Zahlreich sind die Auftritte von prominenten Künstler*innen in den Gedichten, eine personifizierte Leseliste. Auch sie sind oft unglückliche Figuren. Sylvia Plath etwa, die sich mit 30 Jahren im Backofen erstickte – aber auf Fotos immer makellos hergerichtet in die Kamera lächelt. Dazu gesellen sich viele Tiere, die entweder selbst leiden (Ente mit Gesichtstumoren) oder andere leiden lassen (Mückenstiche).
Die Wut brüllt nicht
In einem Interview mit SRF-Kultur erzählt Lea Schlenker, dass sie ihre Wut in Gedichte stecke und so verarbeite. Pessimistisch sei sie nicht: Dann würde sie keine Gedichte schreiben, sondern resignieren.
Die Wut in Schlenkers Gedichten ist keine, die brüllt. Der Blutdruck der Gedichte steigt kaum in bedrohliche Höhen, sondern hält sich konstant auf einem tiefen Niveau. Hätten sie ein Gesicht, es wäre bleich. Mit Ausnahme des präzise aufgetragenen fuchsiafarbenen Lippenstifts. Vielleicht verdeckt von einer zerplatzen Kaugummiblase.
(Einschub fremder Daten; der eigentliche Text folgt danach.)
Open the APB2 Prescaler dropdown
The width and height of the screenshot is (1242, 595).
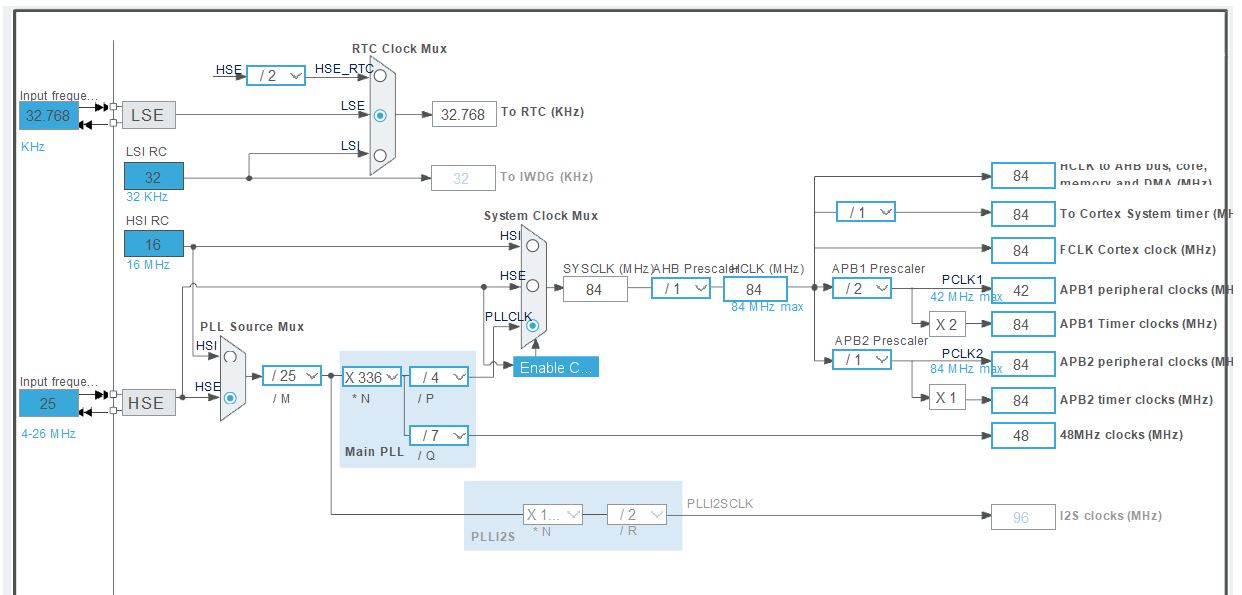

Lea Schlenker schafft eine Welt, die vertraut erscheint, mit kleinen Verschiebungen aber immer wieder ins Unwirkliche kippt. So weit entfernt von der Gegenwart, dass sich die Gedichte insgesamt doch abheben von Zeitungstexten. Und gleichzeitig nahe genug sind, dass ein Unwohlsein die Lektüre begleitet, verwandt mit der Vorstellung, dass der von Insektenstichen durchbohrte Körper schwitzt, aber der Schweiss nicht mehr verdampfen kann in der mit Feuchtigkeit gesättigten Luft.
In dieser Intensität liegt die Stärke des Gedichtbandes. Mit jeder umgeblätterten Seite wächst trotz Herbstwetter der Wunsch, ein Teil des Titels möge sich doch realisieren: Sunset, Sonnenuntergang. Eine Pause der grellen Dauerbescheinung. Doch die in Neonfarben gleissenden Benzin-Schlieren auf dem Cover verkünden keine frohe Botschaft. So bleibt die Flucht in die Drogen: «Wir ziehen ein Kokain von den Dächern und schauen zu / wie die Welt untergeht».
Lea Schlenker: Meskalin Sunsets, Aphaia Verlag, November 2023.
Am 1. Dezember findet in der Kinemathek Lichtspiel in Bern die Vernissage statt. Mit Wein und kurzen Filmsequenzen, die thematisch den Gedichtband umrahmen.